# [WORK ORDER]
Tally every line of the listing where the string "agent" is found, and state the total alone.

# [PROVIDED DATA]
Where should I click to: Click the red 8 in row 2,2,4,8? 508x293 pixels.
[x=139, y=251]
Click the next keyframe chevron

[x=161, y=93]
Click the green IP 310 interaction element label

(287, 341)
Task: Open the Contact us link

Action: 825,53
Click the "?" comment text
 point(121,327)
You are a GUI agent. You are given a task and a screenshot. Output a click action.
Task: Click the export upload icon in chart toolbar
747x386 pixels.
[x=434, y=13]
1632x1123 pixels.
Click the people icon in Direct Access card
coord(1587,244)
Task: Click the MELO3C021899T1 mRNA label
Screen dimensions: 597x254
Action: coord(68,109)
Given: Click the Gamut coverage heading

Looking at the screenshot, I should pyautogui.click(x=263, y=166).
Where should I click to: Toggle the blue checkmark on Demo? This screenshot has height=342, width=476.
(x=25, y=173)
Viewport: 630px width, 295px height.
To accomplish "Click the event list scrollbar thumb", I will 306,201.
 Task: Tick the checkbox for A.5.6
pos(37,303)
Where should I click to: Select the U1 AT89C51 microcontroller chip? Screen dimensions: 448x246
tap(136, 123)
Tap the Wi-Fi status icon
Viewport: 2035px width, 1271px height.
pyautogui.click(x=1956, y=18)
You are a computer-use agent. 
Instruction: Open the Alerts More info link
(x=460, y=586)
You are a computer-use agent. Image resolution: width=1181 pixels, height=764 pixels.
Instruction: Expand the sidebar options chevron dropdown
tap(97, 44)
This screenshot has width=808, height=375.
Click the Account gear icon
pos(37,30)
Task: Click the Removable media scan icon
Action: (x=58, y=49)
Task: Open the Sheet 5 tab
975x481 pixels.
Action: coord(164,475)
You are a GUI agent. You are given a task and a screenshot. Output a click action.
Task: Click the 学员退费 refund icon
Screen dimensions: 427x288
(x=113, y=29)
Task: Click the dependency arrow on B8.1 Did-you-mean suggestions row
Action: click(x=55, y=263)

# [SOLUTION TO THE EXERCISE]
4